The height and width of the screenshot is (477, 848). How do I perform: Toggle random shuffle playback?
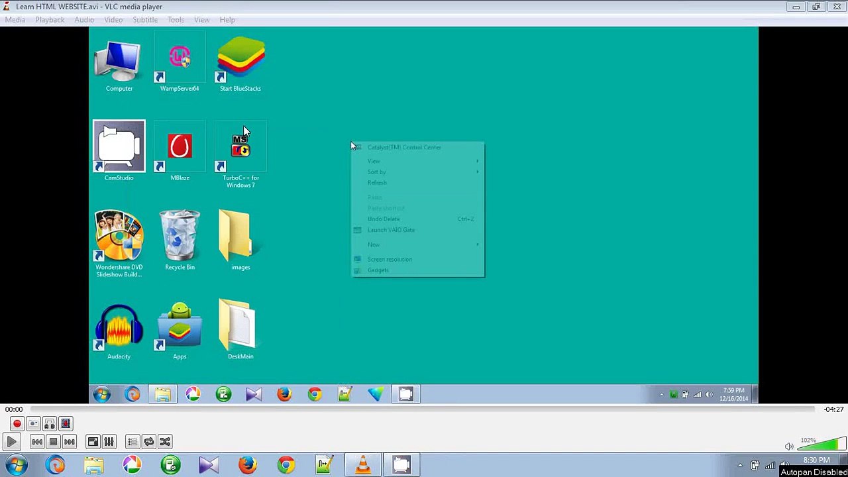click(x=165, y=442)
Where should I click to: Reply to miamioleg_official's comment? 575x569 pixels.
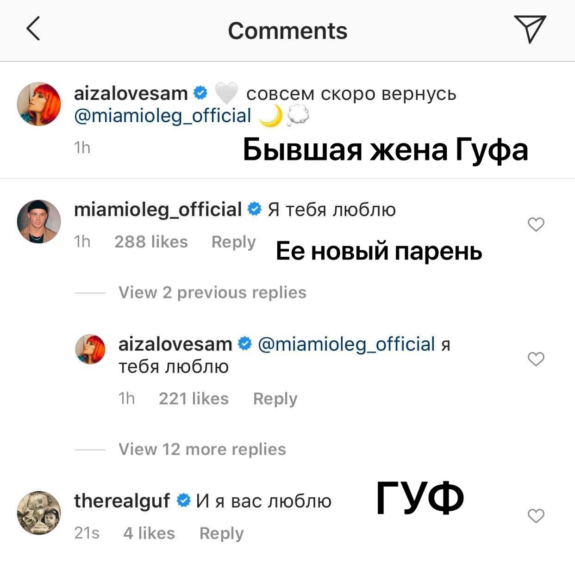coord(233,242)
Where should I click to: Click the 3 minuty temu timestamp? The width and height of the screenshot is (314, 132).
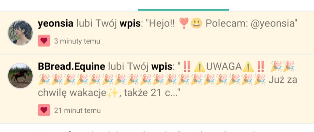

Given instruction: Write out the three entries above word for word, leaving out the pictures.

Task result:
The height and width of the screenshot is (477, 848). How do I perform: Toggle random shuffle playback?
click(x=165, y=442)
Where should I click to: Reply to miamioleg_official's comment? 575x569 pixels.
coord(233,242)
Where should I click to: Click the 3 minuty temu timestamp? The width and height of the screenshot is (314, 132).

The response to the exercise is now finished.